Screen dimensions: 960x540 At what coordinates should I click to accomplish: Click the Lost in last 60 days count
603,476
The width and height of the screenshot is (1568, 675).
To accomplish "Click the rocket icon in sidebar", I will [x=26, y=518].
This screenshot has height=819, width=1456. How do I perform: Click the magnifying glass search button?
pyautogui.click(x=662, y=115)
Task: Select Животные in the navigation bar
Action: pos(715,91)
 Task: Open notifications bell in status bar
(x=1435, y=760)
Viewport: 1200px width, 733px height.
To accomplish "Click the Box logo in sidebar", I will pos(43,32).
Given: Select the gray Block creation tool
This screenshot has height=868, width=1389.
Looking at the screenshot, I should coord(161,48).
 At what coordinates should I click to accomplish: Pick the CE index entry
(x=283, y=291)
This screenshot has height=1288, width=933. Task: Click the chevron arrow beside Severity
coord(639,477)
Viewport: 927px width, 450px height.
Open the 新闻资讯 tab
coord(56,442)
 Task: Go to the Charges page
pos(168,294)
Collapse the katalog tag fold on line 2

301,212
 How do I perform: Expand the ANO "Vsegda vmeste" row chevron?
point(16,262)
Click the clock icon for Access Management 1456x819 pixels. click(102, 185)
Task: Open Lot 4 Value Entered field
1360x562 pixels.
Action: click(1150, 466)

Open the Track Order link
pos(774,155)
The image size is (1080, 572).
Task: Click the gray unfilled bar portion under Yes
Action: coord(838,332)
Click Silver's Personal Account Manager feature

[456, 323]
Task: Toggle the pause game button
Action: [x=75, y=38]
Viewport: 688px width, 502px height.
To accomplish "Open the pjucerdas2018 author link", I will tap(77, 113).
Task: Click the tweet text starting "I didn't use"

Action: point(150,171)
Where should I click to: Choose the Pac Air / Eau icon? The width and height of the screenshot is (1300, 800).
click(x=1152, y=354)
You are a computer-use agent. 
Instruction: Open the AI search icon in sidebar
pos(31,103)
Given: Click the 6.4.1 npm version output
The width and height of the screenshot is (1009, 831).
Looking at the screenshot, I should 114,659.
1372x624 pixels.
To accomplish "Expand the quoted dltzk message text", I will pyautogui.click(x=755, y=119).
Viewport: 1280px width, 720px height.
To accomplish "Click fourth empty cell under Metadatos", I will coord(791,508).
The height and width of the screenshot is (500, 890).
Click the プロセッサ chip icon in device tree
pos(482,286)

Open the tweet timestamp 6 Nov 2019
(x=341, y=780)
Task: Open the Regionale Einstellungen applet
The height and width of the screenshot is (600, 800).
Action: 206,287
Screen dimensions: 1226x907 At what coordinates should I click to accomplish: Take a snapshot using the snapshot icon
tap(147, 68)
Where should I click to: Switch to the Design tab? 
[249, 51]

**Your objective:** Copy out every line of the records above that contains the word "This".

**Answer:**
This screenshot has height=819, width=1456. How do I perform: Click the magnifying glass search button?
This screenshot has height=868, width=1389.
This screenshot has height=1288, width=933. Task: Click the chevron arrow beside Severity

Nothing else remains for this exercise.